Collected data
-.-.-

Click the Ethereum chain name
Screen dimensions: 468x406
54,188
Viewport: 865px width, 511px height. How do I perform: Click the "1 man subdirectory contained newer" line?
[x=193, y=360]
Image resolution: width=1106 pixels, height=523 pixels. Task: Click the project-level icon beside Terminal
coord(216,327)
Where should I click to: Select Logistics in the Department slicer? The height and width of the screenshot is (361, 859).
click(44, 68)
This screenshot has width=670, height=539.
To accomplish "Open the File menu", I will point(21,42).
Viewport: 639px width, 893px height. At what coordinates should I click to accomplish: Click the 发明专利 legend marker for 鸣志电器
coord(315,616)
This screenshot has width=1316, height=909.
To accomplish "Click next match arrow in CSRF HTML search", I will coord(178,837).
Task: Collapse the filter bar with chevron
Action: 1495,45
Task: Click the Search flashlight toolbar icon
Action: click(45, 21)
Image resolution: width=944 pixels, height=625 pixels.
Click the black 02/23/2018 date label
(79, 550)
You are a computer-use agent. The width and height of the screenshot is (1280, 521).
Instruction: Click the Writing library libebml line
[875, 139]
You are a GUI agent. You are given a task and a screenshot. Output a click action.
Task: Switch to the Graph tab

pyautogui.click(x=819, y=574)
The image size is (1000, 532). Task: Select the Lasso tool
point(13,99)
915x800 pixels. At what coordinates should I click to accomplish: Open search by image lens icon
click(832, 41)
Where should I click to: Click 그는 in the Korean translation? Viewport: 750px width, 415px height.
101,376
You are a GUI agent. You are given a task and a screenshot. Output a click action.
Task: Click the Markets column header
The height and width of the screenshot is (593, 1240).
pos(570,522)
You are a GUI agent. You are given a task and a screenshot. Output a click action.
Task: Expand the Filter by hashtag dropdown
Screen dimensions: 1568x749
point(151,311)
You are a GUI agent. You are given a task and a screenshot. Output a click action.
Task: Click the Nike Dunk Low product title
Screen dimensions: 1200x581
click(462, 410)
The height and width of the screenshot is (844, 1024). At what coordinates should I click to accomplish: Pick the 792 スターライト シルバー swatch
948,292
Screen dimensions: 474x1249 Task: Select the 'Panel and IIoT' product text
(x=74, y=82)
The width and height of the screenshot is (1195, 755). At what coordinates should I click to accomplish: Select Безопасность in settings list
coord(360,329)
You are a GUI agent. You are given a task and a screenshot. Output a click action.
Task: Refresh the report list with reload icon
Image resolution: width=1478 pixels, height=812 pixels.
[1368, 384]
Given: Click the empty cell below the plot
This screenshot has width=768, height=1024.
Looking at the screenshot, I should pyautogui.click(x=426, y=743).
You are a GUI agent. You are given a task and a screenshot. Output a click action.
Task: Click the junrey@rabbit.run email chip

-.-.-

• **YOUR GOAL**:
Beginning with the opening line above, retype the records exactly through the line with "This screenshot has width=670, height=539.", both ends included.

• **EXERCISE RESULT**:
Click the Ethereum chain name
Screen dimensions: 468x406
54,188
Viewport: 865px width, 511px height. How do I perform: Click the "1 man subdirectory contained newer" line?
[x=193, y=360]
Image resolution: width=1106 pixels, height=523 pixels. Task: Click the project-level icon beside Terminal
coord(216,327)
Where should I click to: Select Logistics in the Department slicer? The height and width of the screenshot is (361, 859).
click(44, 68)
This screenshot has width=670, height=539.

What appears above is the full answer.